Car Speakers in Home Systems
Car Speakers and Home Systems – a match made in hell?
A very common topic on the forums is whether a car speaker can be used in a home system. My own experience is a simple “why not!”. It all depends what you have and how you intend to use it. A young African guy walked into my shop one day with a loudspeaker setup, which he called his ‘disco’. Consisting of 2 enclosures with 9 Pioneer 4″ car speakers per enclosure. He had a Kenwood 100 x 100 amplifier where one channel had blown. Those old Kenwoods were virtually bombproof, I don’t know about now. The speaker system actually sounded amazing. All the speakers were front firing so I don’t think he got the idea from Bose. Bose also gets a bad rap – at the time they came out it would have put most youngsters back a few months salary and time hasn’t changed this. They still sound good, I don’t own a set and don’t intend to, but if you know how to set them up and have a decent amplifier they are really good. But I digress, here in essence was a good sounding system with my client using 4″ car speakers.

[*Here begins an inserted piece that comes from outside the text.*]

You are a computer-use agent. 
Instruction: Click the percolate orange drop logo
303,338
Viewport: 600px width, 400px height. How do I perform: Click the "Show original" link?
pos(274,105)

Do we still use disco equipment?
Now I don’t know about you but like most youngsters we all go through a phase of building our own speaker enclosures and put in whatever we can afford. ‘Disco’ in my days always consisted of Fane 12″ 100W speakers. In my case I had this horrid cracking sound which used to come out of the one speaker when driven fairly hard but within spec. Lo and behold a mobile system came to town and the system made the same sound. One needn’t be a rocket scientist to know which speaker make he was using. In time I found a wire (the flexible one 😉 ) running from the cone to terminal broke clean off at the cone – but obviously then it was too late. One does not read about this in the forums but I can tell you that the speaker was used in the early 80s in nearly 90% of the systems I came across. Any event, I made speaker box which had some surplus 6 by 8s from Kenwood. Surprisingly, or not so surprisingly they outperformed the Fanes. Perhaps I was a bit put off by the pricing of Fane speakers which in South Africa had miraculously tripled in price over 6 months apparently due to import duty. The agents were quite happy about this of course because I had no doubt that this was a crap line they were playing to all their customers. A Brazilian speaker had made it’s way onto the market at that stage and ate up the Fane fan base. The brand was Novik, different distributor, different “import tax”. Practical Wireless still advertised Fanes at the same price which coincidentally was a third of South African prices even before this special ‘import duty’ was imposed. No, Fane make excellent speakers and I feel their name took a dive because of the unscrupulous way in which the distributor worked. Or was it the reseller, I don’t know – don’t care either. What is relevant to this article though is that people without money had to find alternatives and Novik was one of them. Car speakers was another. When cranking up the power these audio transducers may just be what you are looking for, affordable and designed to take abuse.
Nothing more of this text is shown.